Day 85: My tall, dark great-grandfather and other pieces of information

Plan a big project and finish it ahead of time.

The best projects are those you never can finish. The second best are those you can’t hurry.

At first, I only wanted to find out about my grandmother’s father and about my other grandparents: their parents, their siblings, their life. But when i found out about their parents, I wanted to know about their parents as well, i.e. my great-great-grandparents. And then I wanted to find every descendant of my great-grandparents and great-great-grandparents and great-great-great-grandparents. And then it just went downhill from there.

I sat at the national archives in Norway and went through old church records. Microfilm after microfilm and microfiche after microfiche with almost illegible gothic letters. When I found a distant relative, the son of my great-great-grandfather’s daughter, it was like finding gold, I could feel the heart skip a beat, and I meticulously jotted down the date of birth, date of baptism, where born, where baptised, relatives present, spelling of names etc etc.

Usually, I was the youngest there by thirty years. The others had grey beards and grey suits and whenever someone almost my age walked in the door, we avoided looking at each other and tried to continue our microwork until one of us suddenly realised he had an important appointment.

The smell of old books and old trousers. The still air. The dim light. The silence.

I was a novice back then (and still am in many ways), I didn’t know where to look and what to look for — and whenever i found something, my meticulously jotted notes were often too sparse, without a page number or with at least three names with the wrong spelling. Many times, I had to go back to my old finds to check something, and sometimes I didn’t even find them: my meticulous notes were wrong.

Occasionally I probably found the wrong person. I have a database with thousands of names: some of them should probably not be there. (Some names I have received from others, though.)

I did find my grandmother’s father, though. She was born out-of-wedlock about 100 years ago: her father was a swedish ship captain who perhaps never even knew he had become a father. My grandmother’s mother then remarried and got another child as soon as possible. My grandmother was dark by Norwegian standard, she looked more like a Greek than a Norwegian; her half-sister was white as snow. And just like in the fairy-tales, one sister got everything, while the other one, the step-daughter of the man in the house, got almost nothing.

**RECORDED DATA**
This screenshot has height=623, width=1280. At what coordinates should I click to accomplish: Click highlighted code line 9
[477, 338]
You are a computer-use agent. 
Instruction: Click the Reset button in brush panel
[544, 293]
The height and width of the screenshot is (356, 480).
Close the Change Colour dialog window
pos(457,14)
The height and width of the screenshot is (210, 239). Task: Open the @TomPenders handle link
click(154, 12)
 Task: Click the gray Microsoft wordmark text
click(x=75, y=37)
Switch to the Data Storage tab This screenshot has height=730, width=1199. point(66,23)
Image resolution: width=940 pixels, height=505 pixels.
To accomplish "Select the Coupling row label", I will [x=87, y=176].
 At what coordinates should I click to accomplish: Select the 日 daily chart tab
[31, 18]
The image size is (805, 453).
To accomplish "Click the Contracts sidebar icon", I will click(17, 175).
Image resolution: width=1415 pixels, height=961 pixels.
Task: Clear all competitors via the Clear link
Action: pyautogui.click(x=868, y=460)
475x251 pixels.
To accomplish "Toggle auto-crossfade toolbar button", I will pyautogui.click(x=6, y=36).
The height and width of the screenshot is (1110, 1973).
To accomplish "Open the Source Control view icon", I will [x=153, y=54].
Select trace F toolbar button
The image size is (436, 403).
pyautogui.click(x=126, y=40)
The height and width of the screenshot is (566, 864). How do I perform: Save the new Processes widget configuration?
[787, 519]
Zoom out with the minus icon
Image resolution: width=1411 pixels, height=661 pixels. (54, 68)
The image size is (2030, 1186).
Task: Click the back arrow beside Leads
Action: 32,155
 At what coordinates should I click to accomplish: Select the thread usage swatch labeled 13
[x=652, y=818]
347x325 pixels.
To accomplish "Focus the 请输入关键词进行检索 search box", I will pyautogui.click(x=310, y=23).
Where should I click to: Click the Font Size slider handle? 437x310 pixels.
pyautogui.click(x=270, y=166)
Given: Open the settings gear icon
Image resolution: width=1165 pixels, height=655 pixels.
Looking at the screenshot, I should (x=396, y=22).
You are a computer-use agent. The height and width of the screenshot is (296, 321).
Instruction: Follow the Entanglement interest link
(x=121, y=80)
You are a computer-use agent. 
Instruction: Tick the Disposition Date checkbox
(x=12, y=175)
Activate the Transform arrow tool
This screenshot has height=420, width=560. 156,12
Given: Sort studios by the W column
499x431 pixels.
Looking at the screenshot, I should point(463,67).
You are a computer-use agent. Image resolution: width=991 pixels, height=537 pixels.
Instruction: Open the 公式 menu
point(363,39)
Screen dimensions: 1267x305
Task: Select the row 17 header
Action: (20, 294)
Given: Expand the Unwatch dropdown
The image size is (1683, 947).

**STATED GOAL 1**
Express the records as a JSON list of strings, one string per line and no blank lines, starting at the first line of the records and stopping after the line that contains "pos(457,14)".
**STATED GOAL 2**
Continue the family-history piece about the great-grandfather from the point where it stops.

**RIGHT ANSWER 1**
[
  "This screenshot has height=623, width=1280. At what coordinates should I click to accomplish: Click highlighted code line 9",
  "[477, 338]",
  "You are a computer-use agent. ",
  "Instruction: Click the Reset button in brush panel",
  "[544, 293]",
  "The height and width of the screenshot is (356, 480).",
  "Close the Change Colour dialog window",
  "pos(457,14)"
]

**RIGHT ANSWER 2**
My grandmother never talked about her father. She never tried to find him: they told her his ship went down and he drowned just after she was born, and she neither wanted nor saw a reason to investigate further. Or never dared.

After much searching, I did find him: Henrik Fredrik Frisk, his name was. Or rather, I found the truth about him. His ship did go down when she was a little girl. And some of the crew died. But not him. According to the report I found, they managed to save captain Frisk. I couldn’t find any more information at the archives (like I said, a novice), but somehow, after much searching, I found a relative of his in Sweden; a nephew I think it was. He told me that Henrik moved from the southwestern tip of Sweden (Råå) to Denmark, where he married Eva Paulsen and got two more children: twins Lisa and Ole Frisk. He died in Odense in 1938. My grandmother was 22.

When I told my grandmother, she hardly moved a muscle. She said yes, oh, and then went to the kitchen to make some food, like she always did. She was in her eighties, and her mind had already started to have vacant spots; I found him too late.

A couple of times, I have gathered distant relatives: once, I made all descendants of one of my great-grandfathers come to our house. It was interesting. But I also learned that it was the process which drove me: the digging, the genealogical archaeology, the feeling of discovering and putting everything into a system. It’s fascinating to see all my cousins on my mother’s side in the same room, there are some striking similarities — but put all my second cousins in the same room, like I did, and the similarities are far from striking. When you find great-great-granduncles in censuses, you don’t find relatives anymore, you collect information like others collect stamps.

There are probably some Frisks in Denmark which I can call relatives. But they will only be half second cousins. Still, it would be fascinating.

And it would make my family tree even bigger. It started out as a big enough project: find my grandmother’s father. Then I wanted to find my other grandparents’ parents. And then their parents and descendants. And then the next generation and, the next, all the way back to 1500, perhaps! It is a never-ending project. Like all the best projects are.

The second best is the kind where you can’t do anything but prepare and wait. Like growing a beard. It teaches you patience and humility. But we’ll come back to that.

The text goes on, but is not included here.